· 5 min read ·

The Middle Loop: What Supervisory Engineering Demands

Source: martinfowler

The inner loop and outer loop have been useful mental models for software engineering work for at least a decade. The inner loop is tight and local: write code, build, run tests, debug. It lives on your machine and takes seconds to minutes. The outer loop is slower and shared: commit, open a review, wait for CI to pass, merge, deploy, watch production. It involves your team and your infrastructure and takes hours to days.

These two loops shaped how we think about feedback, how we design tools, and how we describe engineering velocity. Fast inner loops mean developers can experiment cheaply. Healthy outer loops mean teams can ship safely. Most productivity tooling since the DevOps era has been an attempt to tighten both loops simultaneously.
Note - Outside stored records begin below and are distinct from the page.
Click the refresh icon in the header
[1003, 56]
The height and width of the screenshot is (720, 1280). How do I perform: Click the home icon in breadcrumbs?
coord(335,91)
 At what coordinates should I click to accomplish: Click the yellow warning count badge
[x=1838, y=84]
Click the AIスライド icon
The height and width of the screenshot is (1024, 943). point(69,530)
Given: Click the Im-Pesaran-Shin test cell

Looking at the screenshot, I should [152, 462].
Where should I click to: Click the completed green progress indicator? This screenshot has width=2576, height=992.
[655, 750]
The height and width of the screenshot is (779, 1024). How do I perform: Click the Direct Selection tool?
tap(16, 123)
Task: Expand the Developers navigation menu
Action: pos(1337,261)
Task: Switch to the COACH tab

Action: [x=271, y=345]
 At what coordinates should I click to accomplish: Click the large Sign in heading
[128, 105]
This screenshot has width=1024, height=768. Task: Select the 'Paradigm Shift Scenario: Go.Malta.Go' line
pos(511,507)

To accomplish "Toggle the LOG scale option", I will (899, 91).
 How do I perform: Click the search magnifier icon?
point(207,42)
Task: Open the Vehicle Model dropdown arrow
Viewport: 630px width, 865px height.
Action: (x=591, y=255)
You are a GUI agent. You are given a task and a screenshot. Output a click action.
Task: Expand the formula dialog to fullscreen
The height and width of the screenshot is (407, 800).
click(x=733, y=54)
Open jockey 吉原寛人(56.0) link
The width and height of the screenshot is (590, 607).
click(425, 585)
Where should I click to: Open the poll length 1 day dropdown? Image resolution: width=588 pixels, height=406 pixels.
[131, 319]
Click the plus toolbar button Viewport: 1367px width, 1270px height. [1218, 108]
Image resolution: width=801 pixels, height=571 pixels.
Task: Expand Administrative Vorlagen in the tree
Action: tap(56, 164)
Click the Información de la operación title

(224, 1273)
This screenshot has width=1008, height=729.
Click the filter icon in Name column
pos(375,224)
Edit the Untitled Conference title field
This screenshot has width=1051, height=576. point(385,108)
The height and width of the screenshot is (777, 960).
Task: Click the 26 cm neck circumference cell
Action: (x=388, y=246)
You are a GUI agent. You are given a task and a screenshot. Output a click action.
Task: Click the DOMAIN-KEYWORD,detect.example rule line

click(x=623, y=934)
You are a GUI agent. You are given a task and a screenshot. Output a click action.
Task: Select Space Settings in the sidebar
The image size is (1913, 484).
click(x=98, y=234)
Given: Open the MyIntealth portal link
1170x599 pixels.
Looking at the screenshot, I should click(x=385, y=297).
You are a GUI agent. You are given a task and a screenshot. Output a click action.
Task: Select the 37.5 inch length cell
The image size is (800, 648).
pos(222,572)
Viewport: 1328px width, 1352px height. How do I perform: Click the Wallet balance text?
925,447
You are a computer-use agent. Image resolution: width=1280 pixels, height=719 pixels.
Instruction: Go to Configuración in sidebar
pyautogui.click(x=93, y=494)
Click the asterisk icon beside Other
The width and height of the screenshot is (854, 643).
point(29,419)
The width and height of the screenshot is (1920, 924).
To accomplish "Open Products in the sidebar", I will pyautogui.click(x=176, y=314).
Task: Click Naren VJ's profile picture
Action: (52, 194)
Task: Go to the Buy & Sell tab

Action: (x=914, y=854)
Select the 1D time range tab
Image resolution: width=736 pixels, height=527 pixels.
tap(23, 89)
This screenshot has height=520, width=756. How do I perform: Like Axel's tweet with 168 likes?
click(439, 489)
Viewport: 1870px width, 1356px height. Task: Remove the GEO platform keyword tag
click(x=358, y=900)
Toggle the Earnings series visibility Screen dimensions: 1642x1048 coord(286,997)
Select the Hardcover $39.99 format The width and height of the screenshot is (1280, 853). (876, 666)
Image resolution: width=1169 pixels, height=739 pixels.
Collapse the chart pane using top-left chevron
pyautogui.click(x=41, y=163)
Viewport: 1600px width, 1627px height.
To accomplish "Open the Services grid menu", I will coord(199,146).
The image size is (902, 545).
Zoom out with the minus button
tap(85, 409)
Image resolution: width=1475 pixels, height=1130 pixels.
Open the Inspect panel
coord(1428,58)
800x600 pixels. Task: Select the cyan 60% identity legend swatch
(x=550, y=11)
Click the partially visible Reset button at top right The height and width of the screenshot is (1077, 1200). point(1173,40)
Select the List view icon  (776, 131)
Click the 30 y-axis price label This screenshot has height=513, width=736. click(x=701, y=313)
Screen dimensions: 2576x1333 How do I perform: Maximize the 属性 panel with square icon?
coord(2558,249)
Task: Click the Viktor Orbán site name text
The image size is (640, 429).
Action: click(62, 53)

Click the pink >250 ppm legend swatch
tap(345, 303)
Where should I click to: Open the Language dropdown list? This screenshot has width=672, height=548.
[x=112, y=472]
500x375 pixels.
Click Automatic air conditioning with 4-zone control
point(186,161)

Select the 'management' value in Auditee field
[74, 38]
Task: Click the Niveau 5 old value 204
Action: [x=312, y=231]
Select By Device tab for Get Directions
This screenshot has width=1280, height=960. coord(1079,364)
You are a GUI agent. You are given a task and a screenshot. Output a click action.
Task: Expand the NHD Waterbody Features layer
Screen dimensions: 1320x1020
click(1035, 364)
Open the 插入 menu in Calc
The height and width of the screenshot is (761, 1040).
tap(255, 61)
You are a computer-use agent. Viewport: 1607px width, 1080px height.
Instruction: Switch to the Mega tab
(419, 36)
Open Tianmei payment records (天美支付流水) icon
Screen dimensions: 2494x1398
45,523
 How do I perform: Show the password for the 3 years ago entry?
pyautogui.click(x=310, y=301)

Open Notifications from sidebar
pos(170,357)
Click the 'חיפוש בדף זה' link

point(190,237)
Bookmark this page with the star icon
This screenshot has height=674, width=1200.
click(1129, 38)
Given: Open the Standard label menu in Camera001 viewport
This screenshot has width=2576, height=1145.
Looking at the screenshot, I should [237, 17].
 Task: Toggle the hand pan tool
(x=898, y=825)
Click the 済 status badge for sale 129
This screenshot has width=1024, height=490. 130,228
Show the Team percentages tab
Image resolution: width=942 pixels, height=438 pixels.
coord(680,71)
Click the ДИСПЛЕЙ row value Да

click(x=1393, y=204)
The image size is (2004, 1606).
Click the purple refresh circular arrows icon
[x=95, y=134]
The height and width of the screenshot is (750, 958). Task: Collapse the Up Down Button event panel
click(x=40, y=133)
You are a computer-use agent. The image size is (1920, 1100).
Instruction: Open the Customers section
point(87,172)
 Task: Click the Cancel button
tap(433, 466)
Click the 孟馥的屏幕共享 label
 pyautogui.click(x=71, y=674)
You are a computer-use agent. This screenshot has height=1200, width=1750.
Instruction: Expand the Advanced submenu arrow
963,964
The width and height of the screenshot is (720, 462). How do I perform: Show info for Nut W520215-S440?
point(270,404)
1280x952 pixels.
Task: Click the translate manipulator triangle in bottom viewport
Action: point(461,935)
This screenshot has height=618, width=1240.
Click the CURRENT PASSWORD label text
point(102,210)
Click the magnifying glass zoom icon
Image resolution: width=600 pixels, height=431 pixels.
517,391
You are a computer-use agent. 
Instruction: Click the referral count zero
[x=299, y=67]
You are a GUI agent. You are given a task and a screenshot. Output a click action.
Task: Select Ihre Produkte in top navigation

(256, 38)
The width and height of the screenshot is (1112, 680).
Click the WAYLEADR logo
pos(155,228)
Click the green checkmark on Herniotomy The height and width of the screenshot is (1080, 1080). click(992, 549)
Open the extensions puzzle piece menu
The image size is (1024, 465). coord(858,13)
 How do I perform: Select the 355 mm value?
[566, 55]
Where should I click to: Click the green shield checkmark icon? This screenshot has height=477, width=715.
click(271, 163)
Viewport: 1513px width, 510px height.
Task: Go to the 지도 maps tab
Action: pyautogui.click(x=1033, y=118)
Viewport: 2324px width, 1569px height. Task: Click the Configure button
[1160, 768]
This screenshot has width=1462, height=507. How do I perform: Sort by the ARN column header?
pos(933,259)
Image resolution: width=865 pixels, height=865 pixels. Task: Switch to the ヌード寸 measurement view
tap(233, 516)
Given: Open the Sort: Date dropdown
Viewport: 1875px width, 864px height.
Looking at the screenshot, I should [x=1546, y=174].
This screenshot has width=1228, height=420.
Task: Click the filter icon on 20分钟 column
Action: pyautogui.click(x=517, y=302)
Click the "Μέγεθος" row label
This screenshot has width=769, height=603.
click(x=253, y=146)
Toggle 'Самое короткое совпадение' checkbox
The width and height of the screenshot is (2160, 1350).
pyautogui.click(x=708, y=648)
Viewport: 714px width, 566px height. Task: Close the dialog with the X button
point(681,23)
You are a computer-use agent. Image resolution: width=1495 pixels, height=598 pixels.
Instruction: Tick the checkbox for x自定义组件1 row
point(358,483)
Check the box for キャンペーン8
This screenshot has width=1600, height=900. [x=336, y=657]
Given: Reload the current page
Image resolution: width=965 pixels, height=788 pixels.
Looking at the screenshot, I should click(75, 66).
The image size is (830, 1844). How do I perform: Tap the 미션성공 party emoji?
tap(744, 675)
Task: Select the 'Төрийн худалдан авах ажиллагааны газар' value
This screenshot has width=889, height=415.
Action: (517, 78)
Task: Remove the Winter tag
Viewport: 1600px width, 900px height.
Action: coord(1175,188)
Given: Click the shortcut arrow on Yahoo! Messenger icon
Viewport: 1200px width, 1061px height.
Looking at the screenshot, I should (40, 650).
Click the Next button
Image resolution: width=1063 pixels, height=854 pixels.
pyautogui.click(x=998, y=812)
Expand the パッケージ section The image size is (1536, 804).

AI coding tools are now doing something different. They are not just tightening the inner loop; in many cases they are taking it over entirely. That creates a new tier of work that does not fit neatly into either loop.

The Research

Annie Vella studied 158 professional software engineers using AI tools and found a consistent pattern: participants reported a shift from creation-oriented tasks to verification-oriented tasks. But Vella distinguishes this from the verification engineers already do in code review and testing. In her thesis, she names this new category “supervisory engineering work”: the effort spent directing an AI, evaluating what it produces, and correcting it when it goes wrong.

This framing matters because it names something practitioners are experiencing but struggling to describe. Using an agent to write a function is not the same as writing the function yourself. It is also not the same as reviewing a colleague’s implementation. The cognitive mode is different, the skill set it draws on is different, and the failure modes it introduces are different.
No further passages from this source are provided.